Start of MATERIAL SHOWN
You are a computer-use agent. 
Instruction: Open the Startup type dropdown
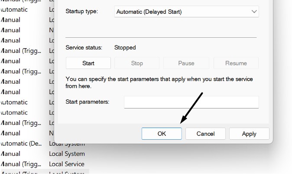186,12
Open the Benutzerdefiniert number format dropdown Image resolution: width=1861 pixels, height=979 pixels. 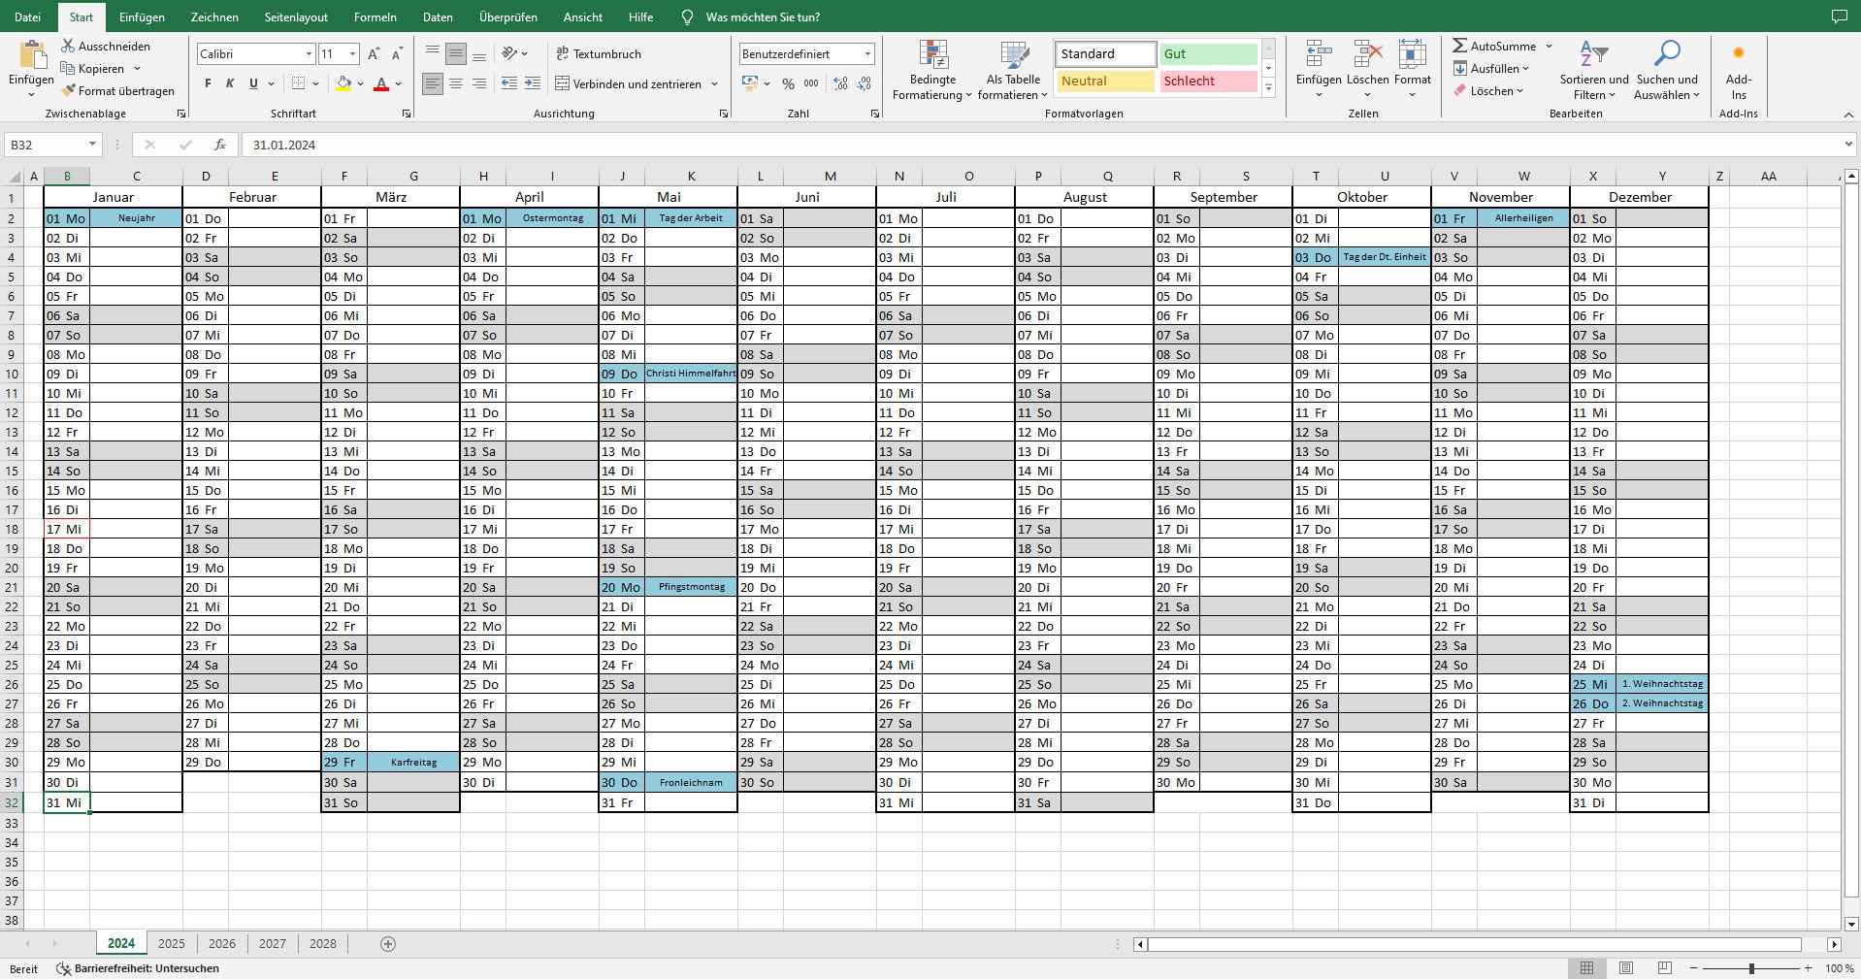pyautogui.click(x=867, y=53)
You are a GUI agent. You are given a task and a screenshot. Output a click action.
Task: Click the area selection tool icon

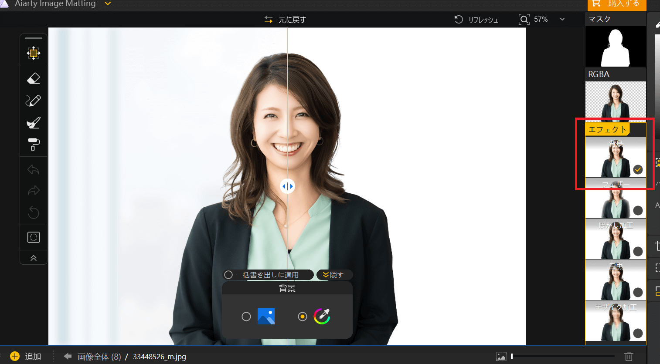click(34, 237)
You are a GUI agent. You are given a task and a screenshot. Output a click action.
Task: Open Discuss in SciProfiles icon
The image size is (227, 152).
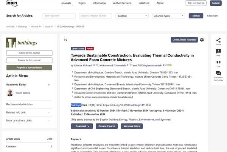click(218, 74)
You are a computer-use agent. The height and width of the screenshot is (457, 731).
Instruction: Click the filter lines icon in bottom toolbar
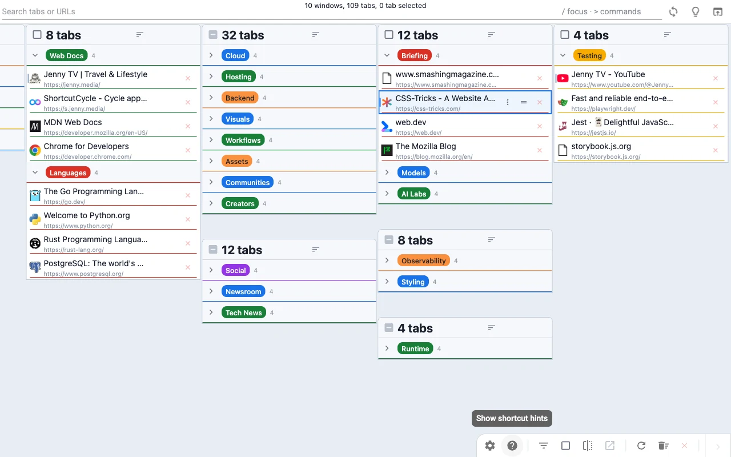543,446
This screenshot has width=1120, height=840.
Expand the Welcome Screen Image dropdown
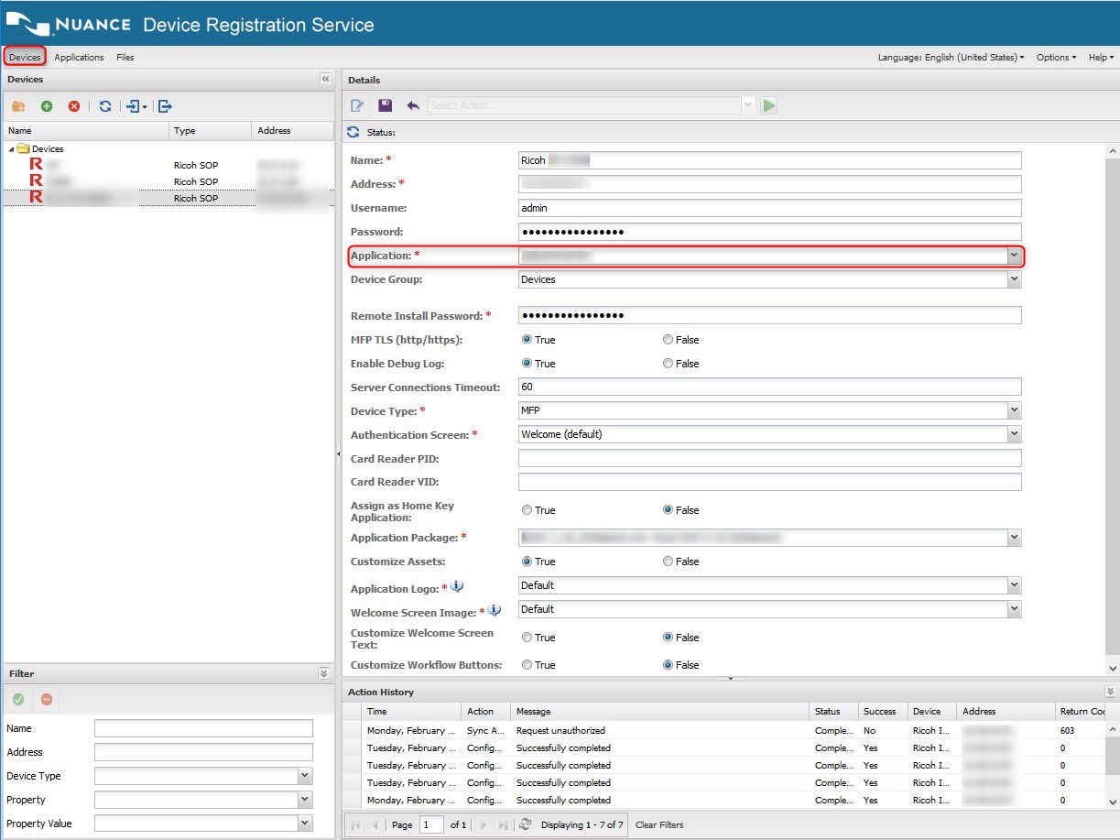click(1014, 609)
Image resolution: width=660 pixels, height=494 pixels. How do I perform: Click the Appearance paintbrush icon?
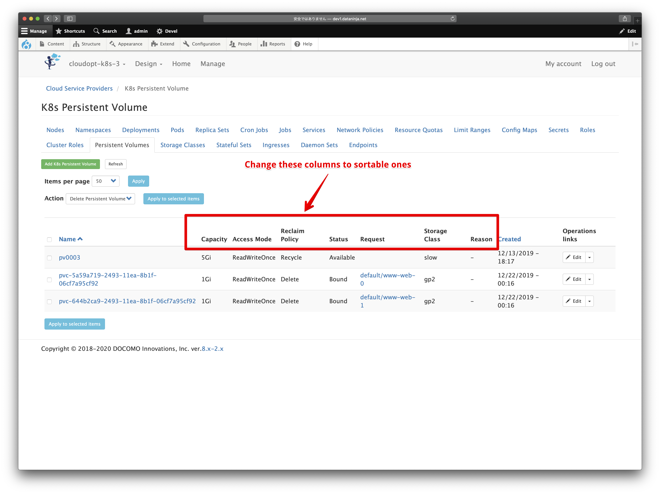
End of MATERIAL SHOWN
Could you write out again the items starting with the line that contains "You are a computer-use agent. The" and going on through the line that contains "click(1014, 609)", requests included, with every coordinate in the answers shifted up by 113? Leave the pictures out.

You are a computer-use agent. The height and width of the screenshot is (457, 731).
Instruction: Click the filter lines icon in bottom toolbar
656,559
This screenshot has width=1120, height=840.
Expand the Welcome Screen Image dropdown
click(1127, 722)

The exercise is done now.